With members of the Federal Communications Commission (FCC) flitting about dropping the broad outline of what a national broadband strategy could encompass, it is clear some service providers are much better positioned than others to live up to a goal of 100 Mbps in 100 million homes by 2020.  Others are clearly scared and above it all Google has got municipalities performing cheap stunts – to borrow a phrase from Howard Stern, “Bark like a dog!”

Players who are ready to step up to the plate — See, Blair Levin, baseball analogy, wink-wink – include the cable industry and Verizon.  Comcast’s Xfinity offering/marketing repackage includes a nice line about “100 Mbps soon” and they’ve nearly got all that shiny new DOCSIS 3.0 infrastructure out.  Other cable companies, including Cox – my provider – are also on the DOCSIS 3.0 bandwagon, a technology capable of proving up to 600 Mbps downstream and 200 Mbps up.

Verizon’s FiOS fiber-to-the-home network is already positioned to one-up cable, however, depending on how you want to split hairs.  While the company currently only sells 50 Mbps as its max speed, this is due to marketing considerations rather than actual hardware capacity in most markets.  Initial FiOS deployments started with 155 Mbps gear, but shifted to GPON – Gigabit speeds, bunkie. A couple of years ago, Verizon engineers were scoping out 10GPON and wavelength-to-the-home gear for future deployments.

Needless to say, Verizon could crank 100 Mbps to most of its FiOS plant in an eye blink – and probably will about two minutes before or after a couple of cable companies start running at 100 Mbps. Again – this is one of those “We, the phone company, think this is what you need” attitudes driven by some sort of strategic thinking that is beyond me.  If Steven Jobs or the Fake Steve Jobs were in charge, he’d open up the taps and steamroller the competition.

Carriers less-than-enthusiastic about 100 Mbps to the home include AT&T and Qwest. AT&T bet that fiber-to-the-neighborhood with a copper “last yard” deliver to the home would be good enough to get by, saving the company from the expense of having to trench fiber and make all that mess, but neighborhoods have not been happy with the eyesore distribution boxes necessary to successful pull of the scheme.

Qwest, well, god bless ‘em, it doesn’t have the cash for consumer broadband builds like AT&T or Verizon have done, plus it got saddled with the long-(Wiremile) end of the stick when it comes to its customers.  I have this sad feeling that Qwest will ultimately end up as a ward of the U.S. government a la GM at some point because of the lack o’ cash.

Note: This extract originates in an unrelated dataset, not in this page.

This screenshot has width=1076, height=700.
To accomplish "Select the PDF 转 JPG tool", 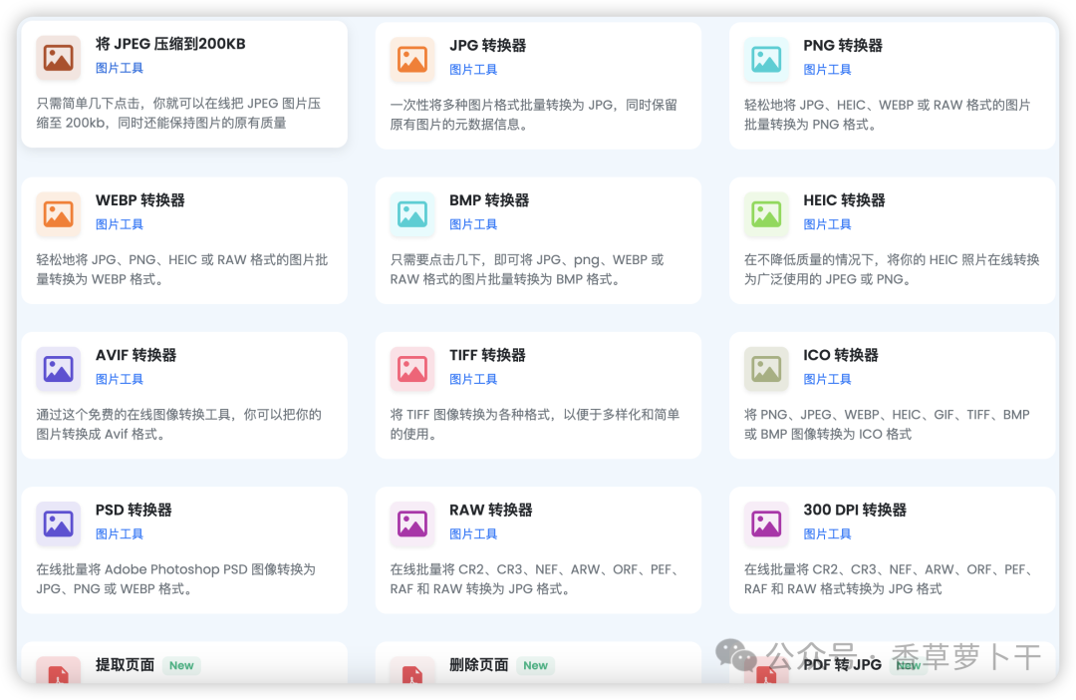I will tap(842, 664).
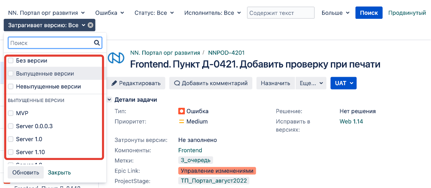Screen dimensions: 431x188
Task: Click the red Ошибка issue type icon
Action: (x=182, y=111)
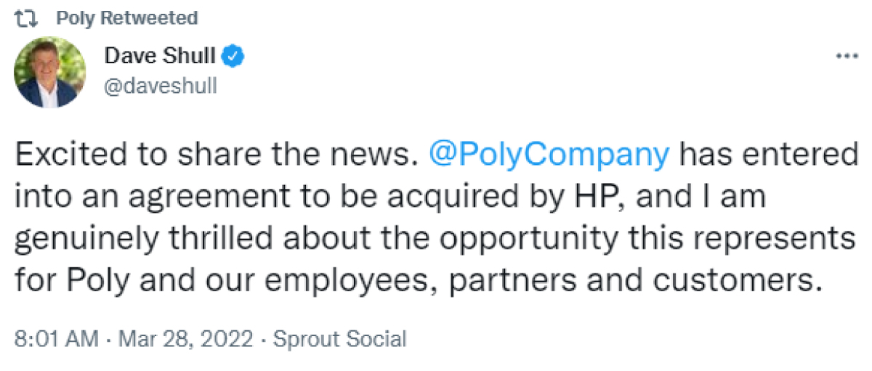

I suppose the Google-ites are chortling about Topeka, Kansas renaming their town to Google (Psst, Hey, Topeka, if any town is going to get renamed, it’ll be Mountain View, California…)

But more seriously, you’ve got municipalities setting up Facebook pages begging for Google investment and who knows what else behind the scenes.  You’d think we were in the Great Depression rather than an ugly recession at some of the urgency and pleading going on to get Google to come to town and it’s only going to get worse.

Be interesting to see if The Goog actually writes a check or two, but Baltimore, seriously, come off your knees with the begging.